Du verbe à la force : comment l’État français protège l’ordre colonial israélien à Gaza

Introduction : En février dans une tribune au Figaro, Manuel Valls déclarait : « Si Israël tombe, nous tombons. Si Israël gagne, nous gagnons ». Cette formule sans détour révèle une interdépendance stratégique et hégémonique qui lie la France à Israël. Au-delà du discours sécuritaire jouant sur la peur, cette formule révèle une homologie idéologique : la France et Israël partagent avec d’autres une grille de lecture du monde qui légitime leur impérialisme respectif. Perdre la bataille hégémonique en Palestine, c’est ouvrir un livre que la France refuse d’ouvrir, celui qui raconte ses propres entreprises coloniales. Si le colonialisme israélien est nommé, reconnu, condamné, comment éviter que l’impérialisme français, passé mais aussi présent, du Levant à la Kanaky, ne soit lui aussi remis en cause ?
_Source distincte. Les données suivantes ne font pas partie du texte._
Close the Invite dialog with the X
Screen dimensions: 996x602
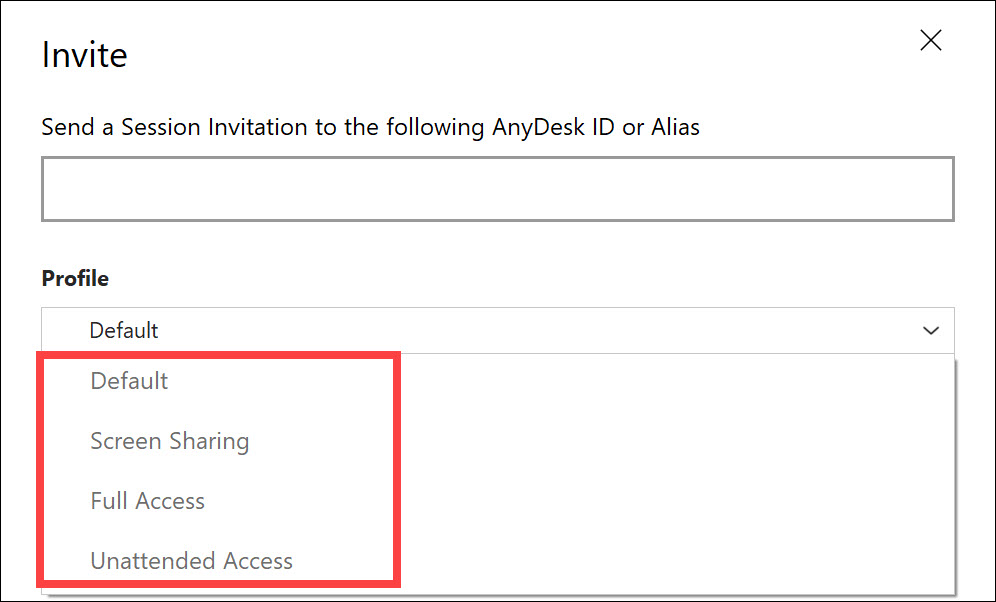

Extrait : Deux dispositifs s’articulent pour y parvenir. Un discours hégémonique opérant sur deux registres : celui de la « guerre contre le terrorisme » et celui de la défense des droits humains, qui produit des condamnations symboliques sans acte, suffisantes pour maintenir une apparence de légitimité morale. Quand le consentement ne peut plus être fabriqué, la contrainte prend le relais ; des appareils juridiques et policiers répriment activement les voix contre-hégémoniques et criminalisent les opposants. Idéologie et coercition forment les deux faces d’un même maintien de l’ordre colonial.